What the task asks: From the material below, retype exactly the lines that begin at the line with "Testimonials (868, 82)" and end after the line with "[region] (373, 328)"; pictures stay out of the copy.

Records shown:
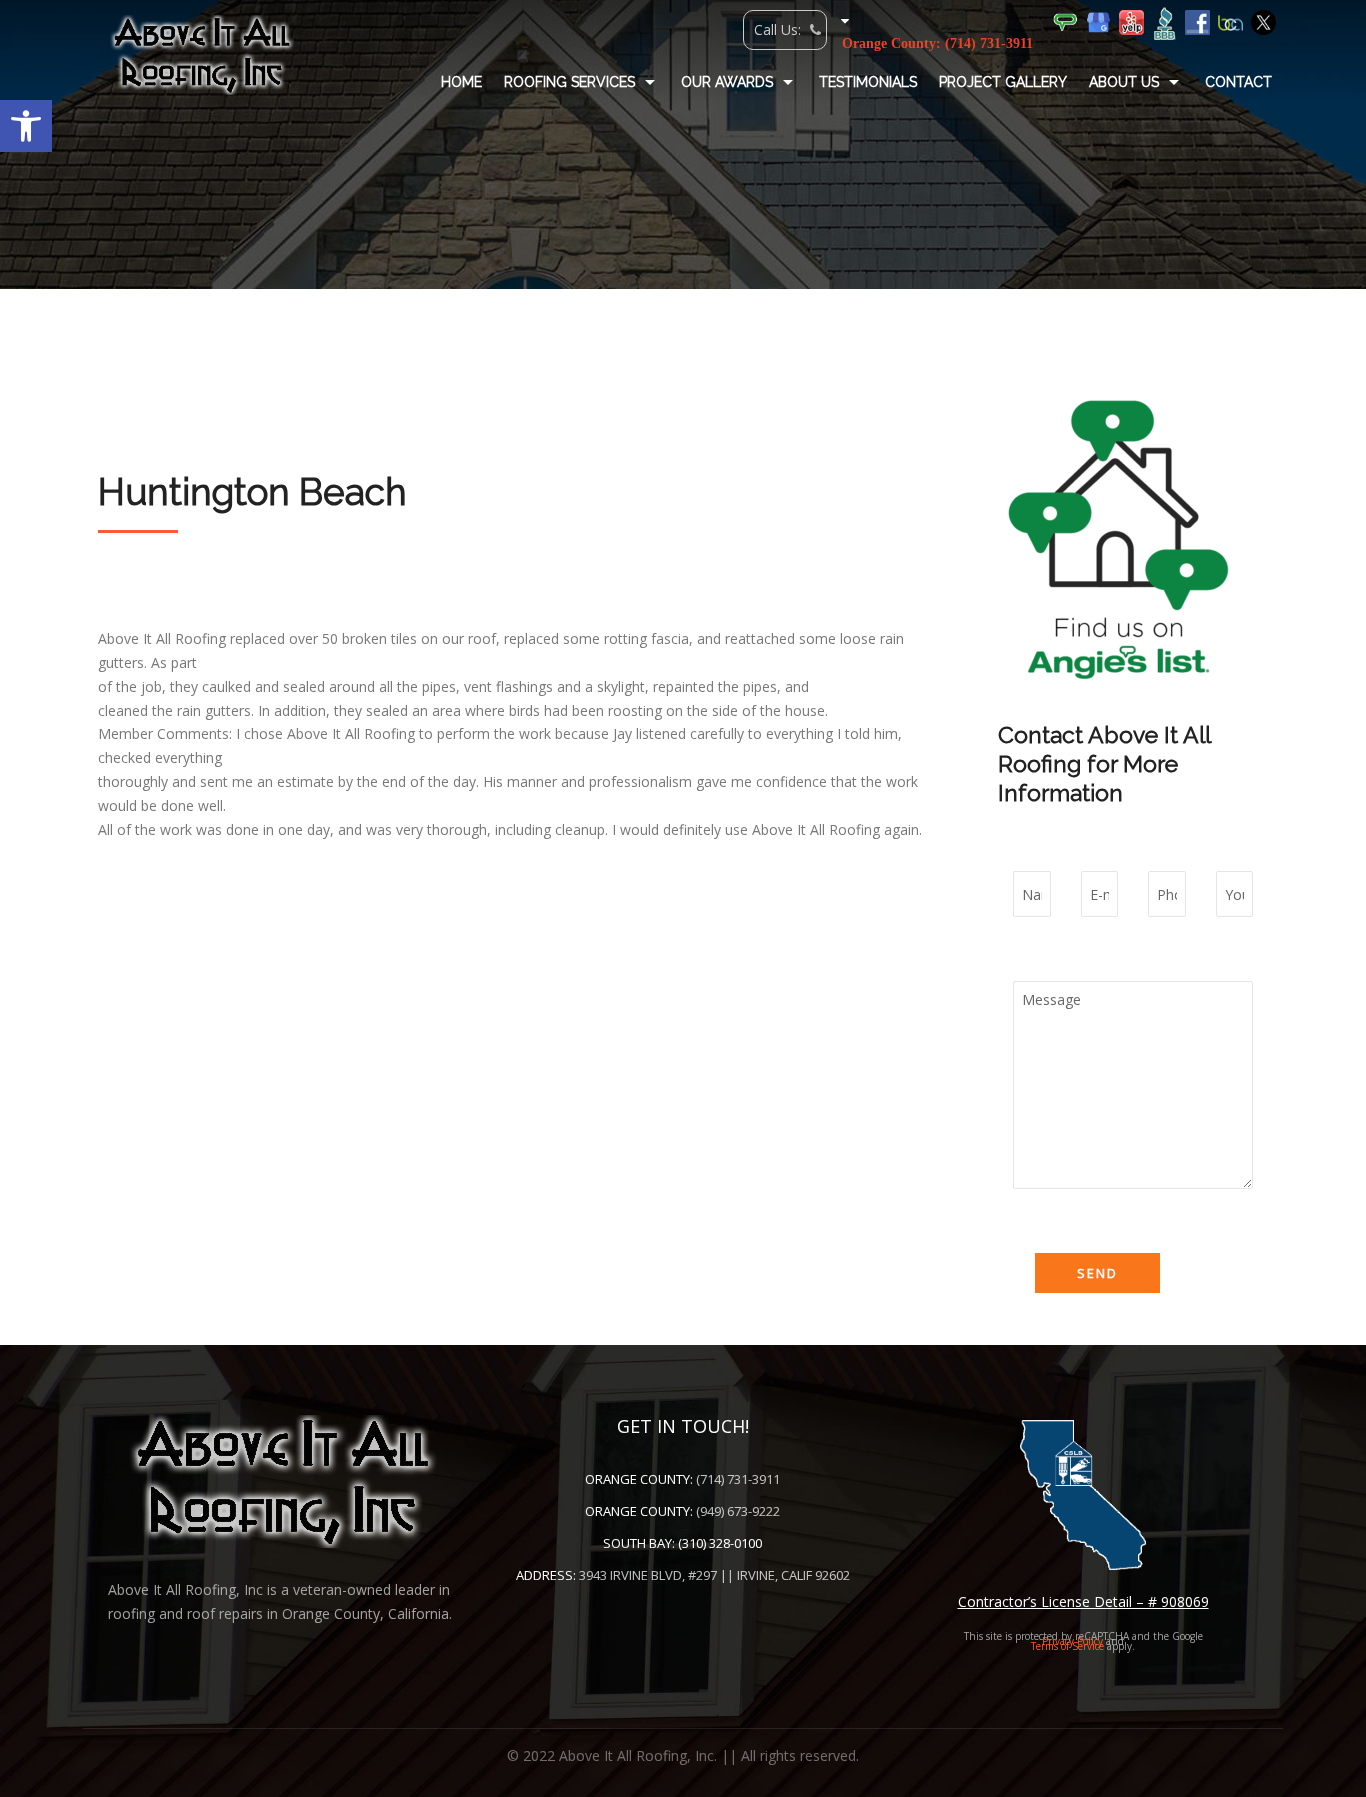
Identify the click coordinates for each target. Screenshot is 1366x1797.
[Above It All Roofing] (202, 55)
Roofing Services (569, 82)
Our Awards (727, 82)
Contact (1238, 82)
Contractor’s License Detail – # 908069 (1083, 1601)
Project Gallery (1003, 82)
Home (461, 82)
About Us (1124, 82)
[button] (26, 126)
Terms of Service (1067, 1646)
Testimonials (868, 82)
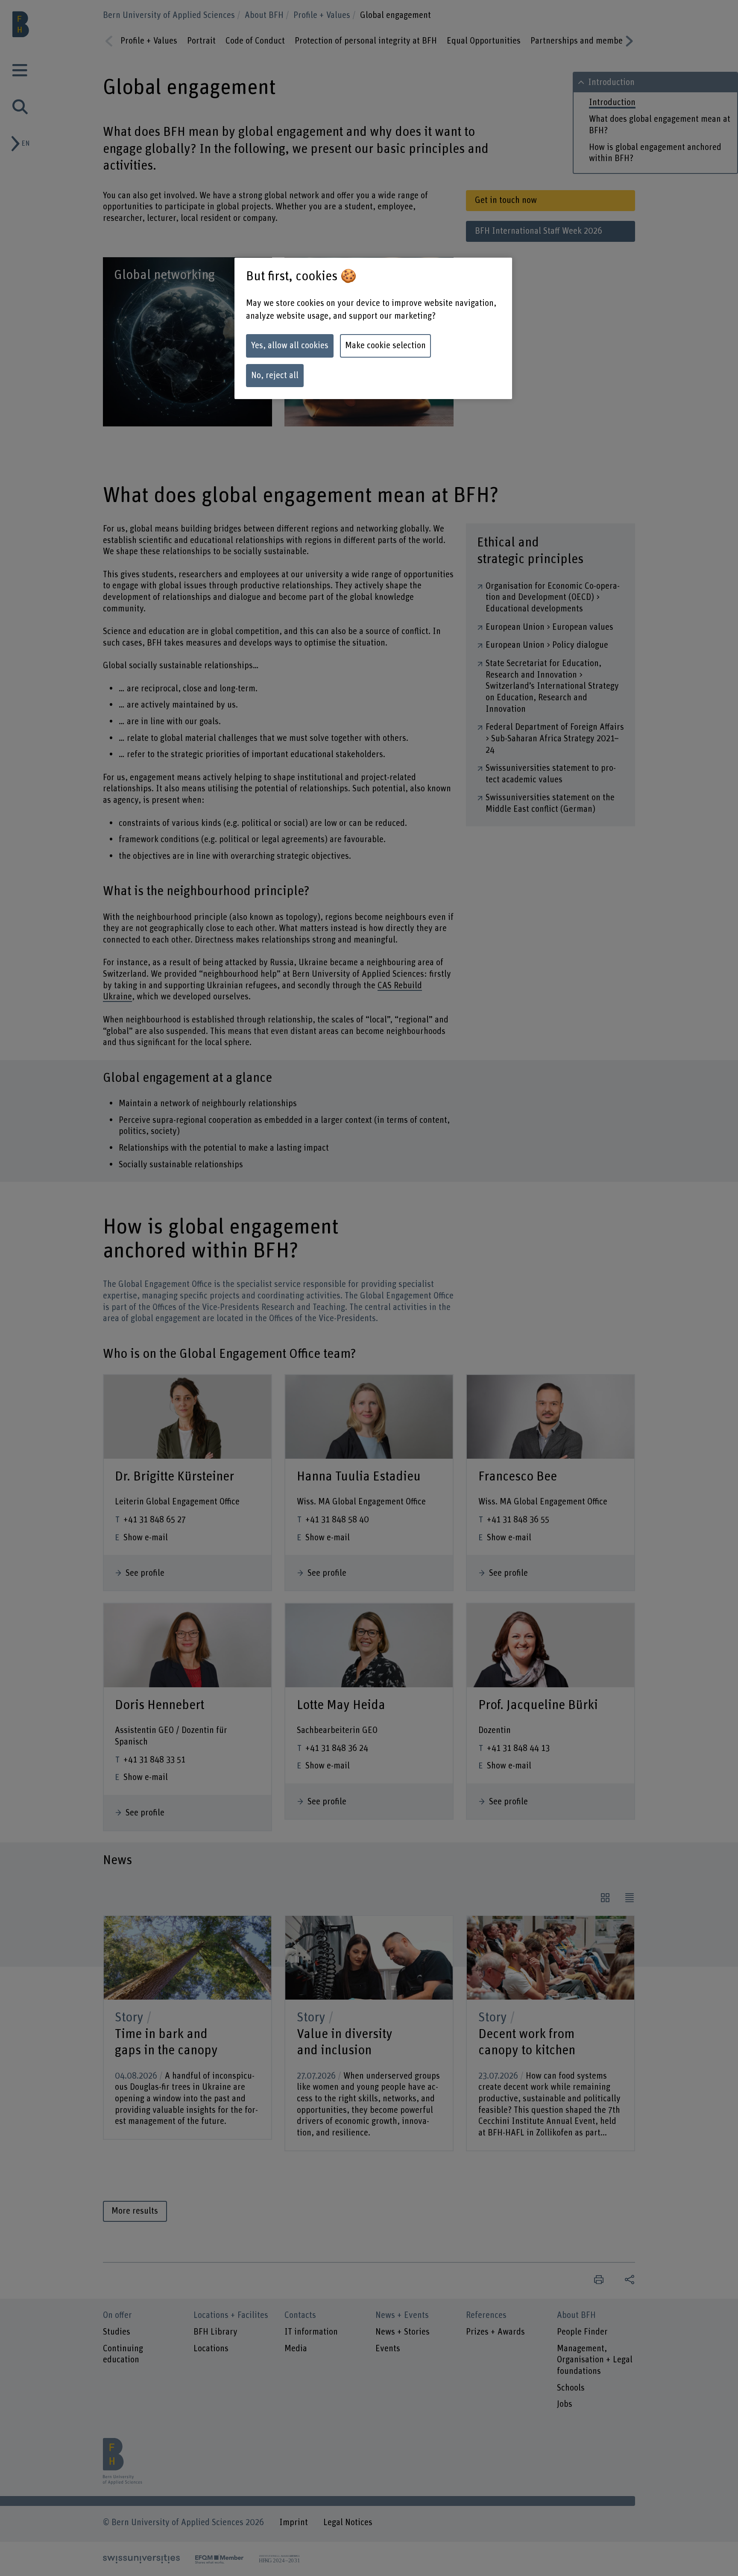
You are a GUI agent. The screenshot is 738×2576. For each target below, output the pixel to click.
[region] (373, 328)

==

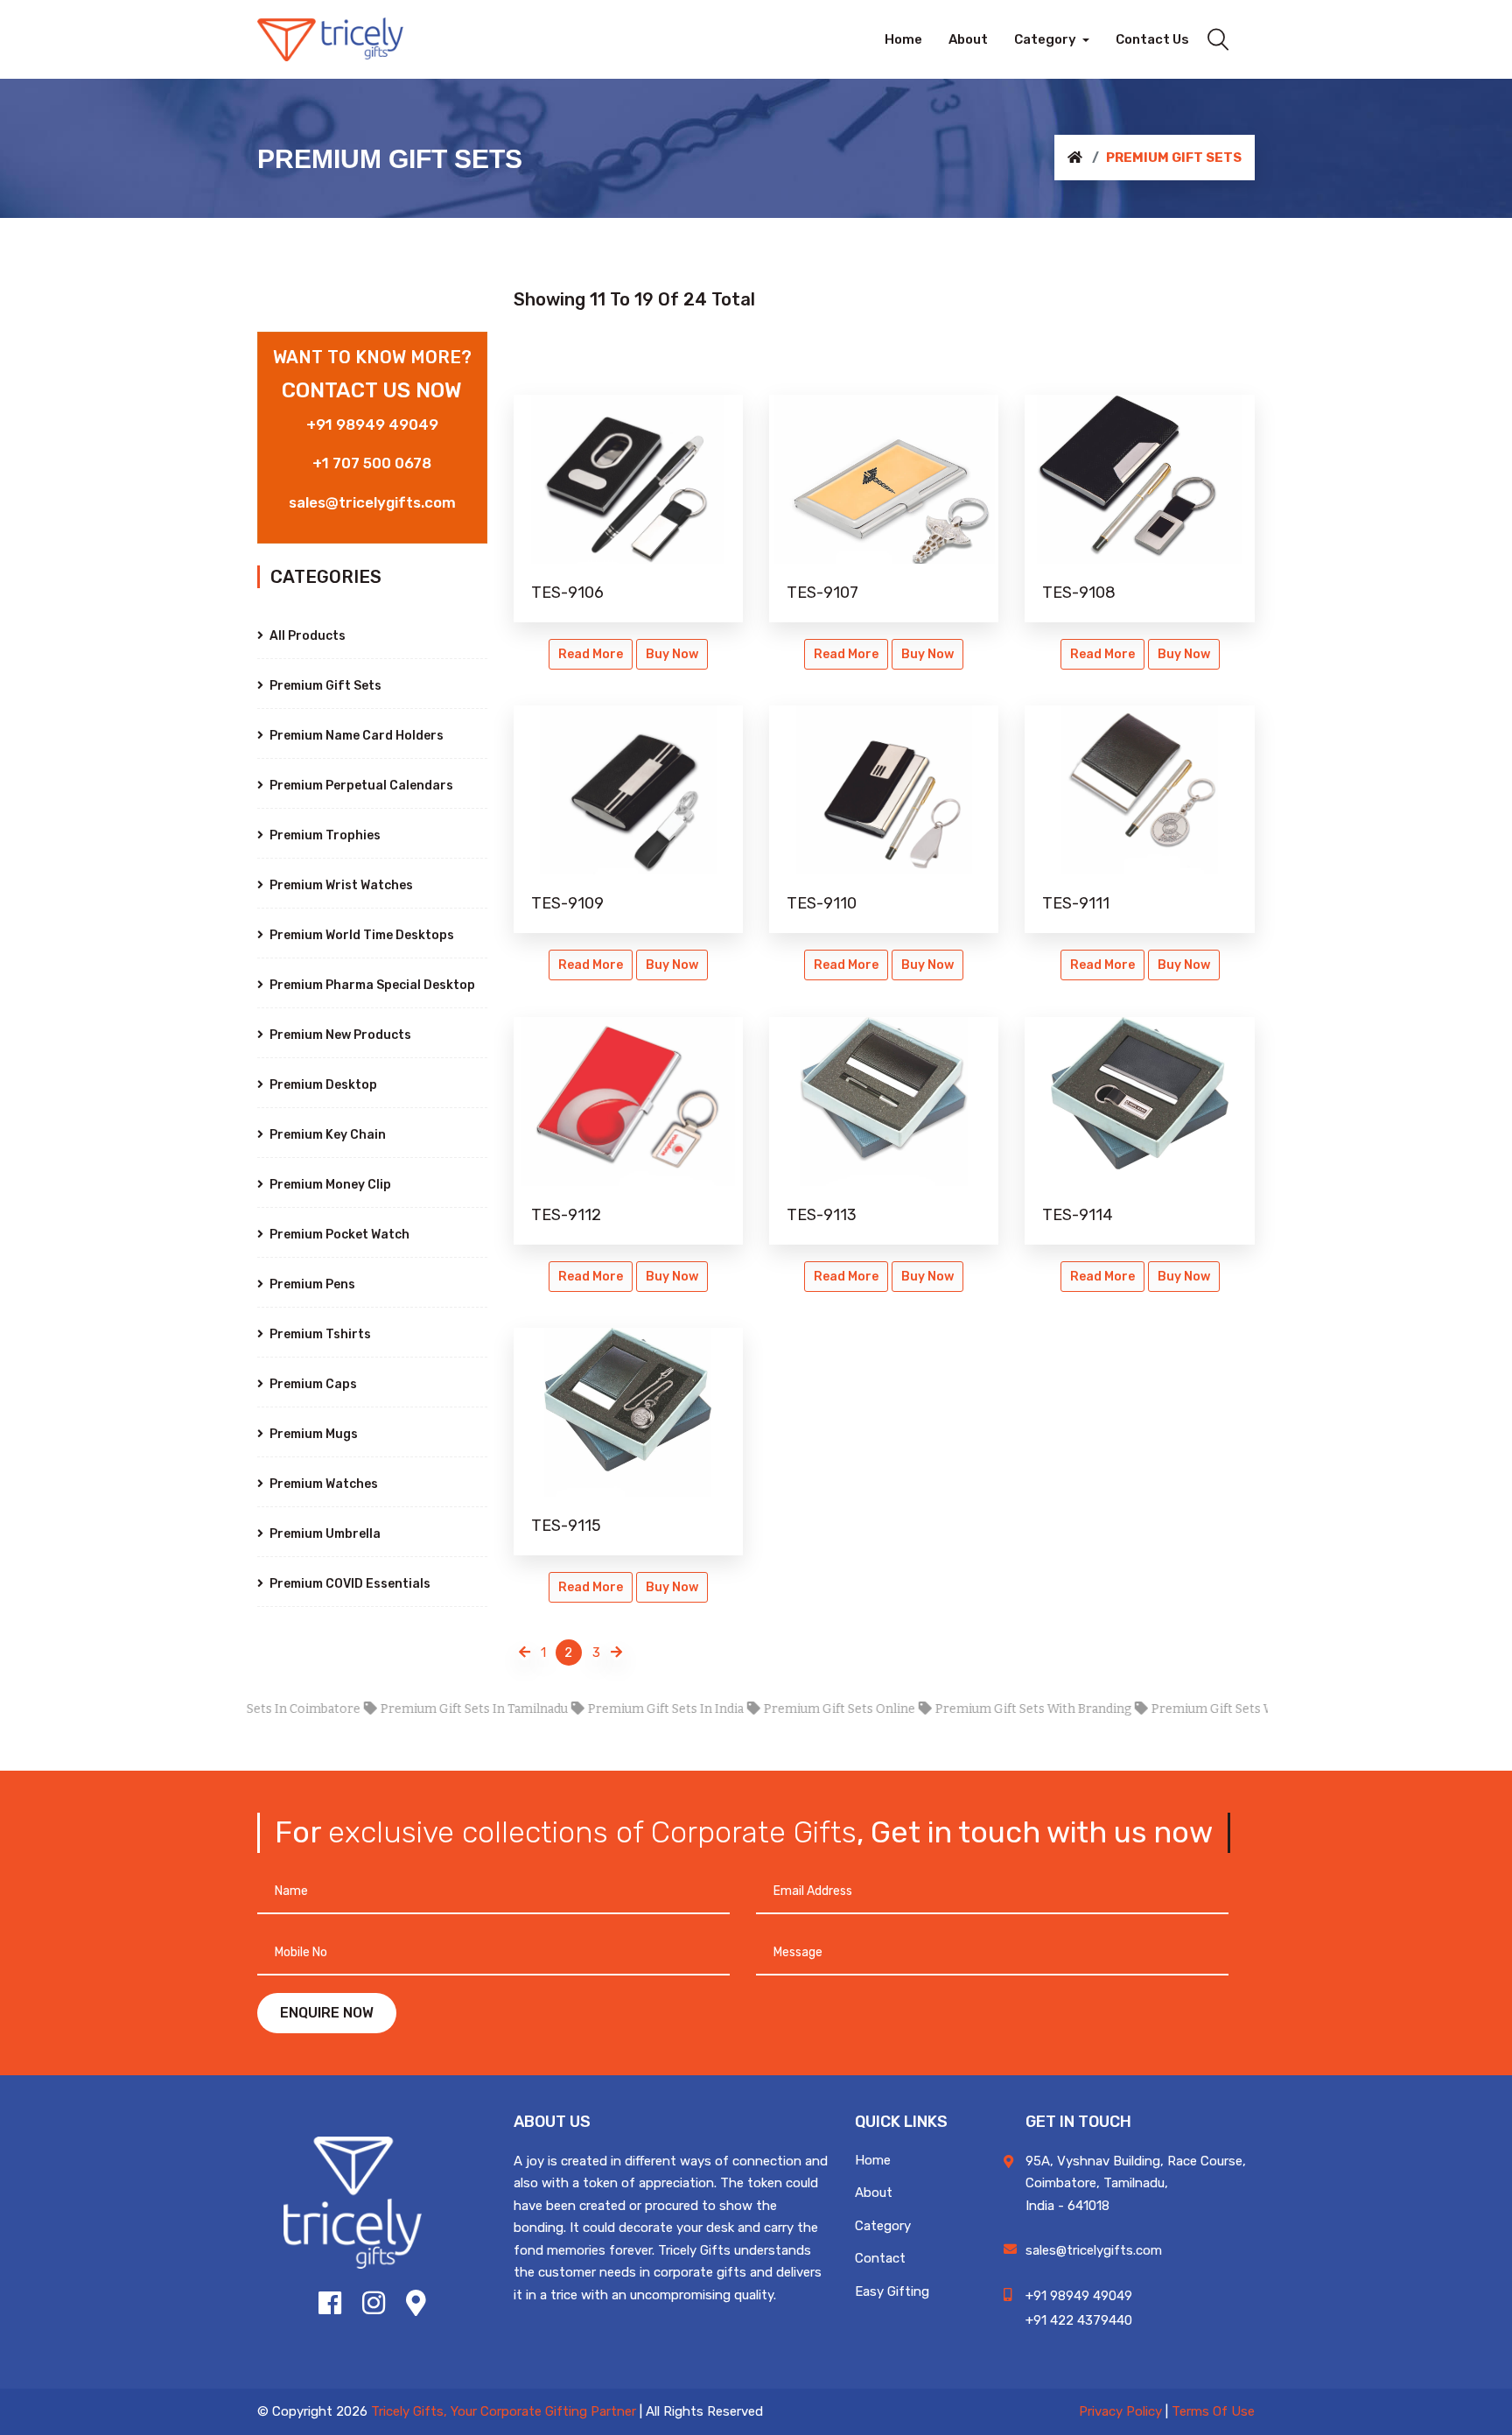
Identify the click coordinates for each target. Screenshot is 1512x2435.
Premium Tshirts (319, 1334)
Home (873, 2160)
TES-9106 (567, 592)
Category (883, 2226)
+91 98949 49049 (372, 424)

==

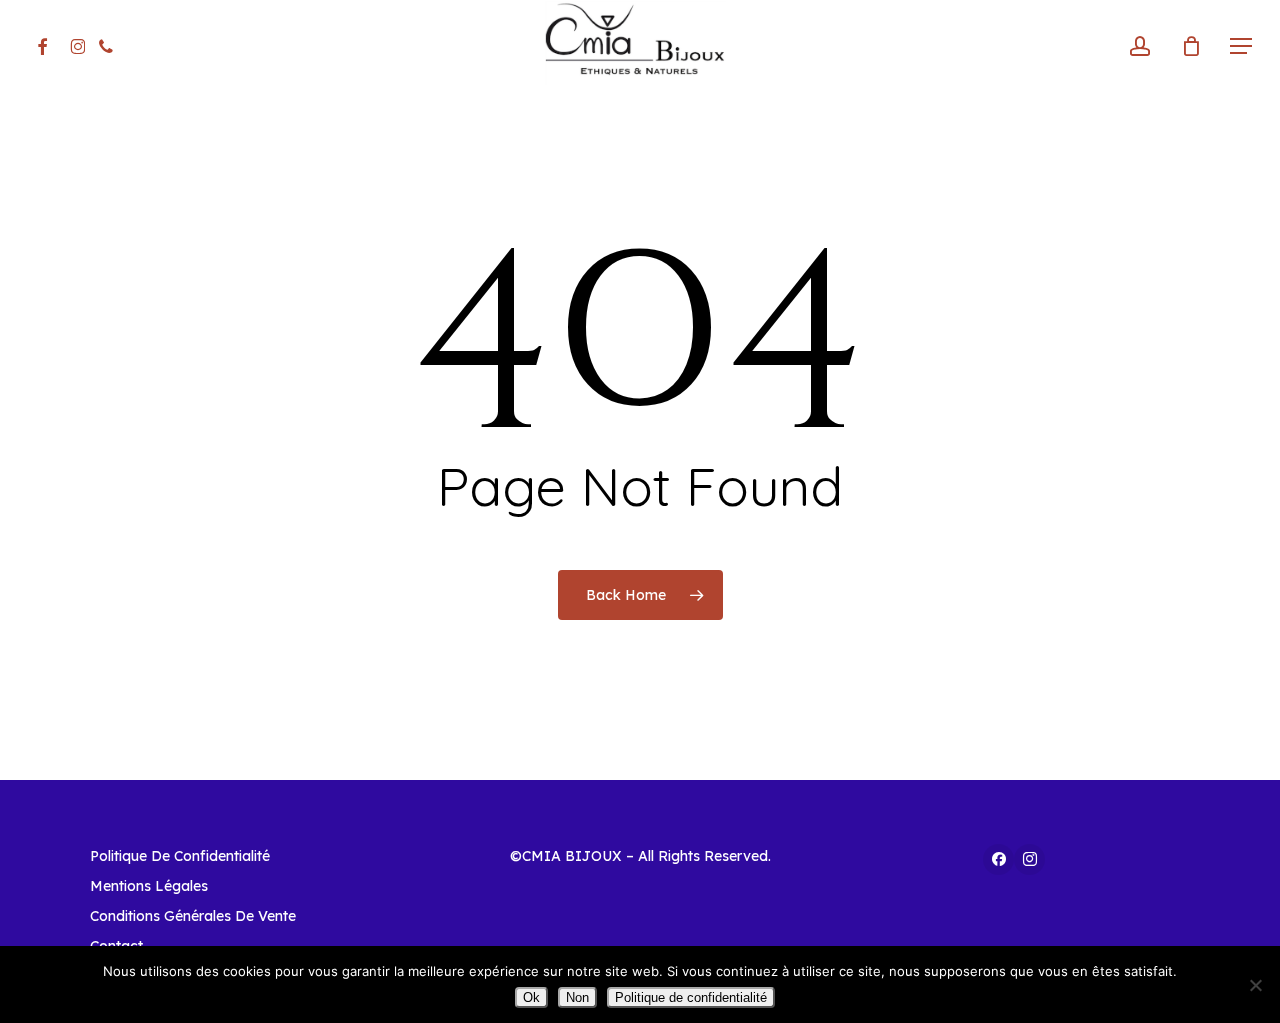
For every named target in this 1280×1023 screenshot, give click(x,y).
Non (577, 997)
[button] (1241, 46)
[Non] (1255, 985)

Exercise response:
Testimonials (868, 82)
You are a GUI agent. The screenshot is 738×2576. For each target below, output the pixel to click.
[region] (373, 328)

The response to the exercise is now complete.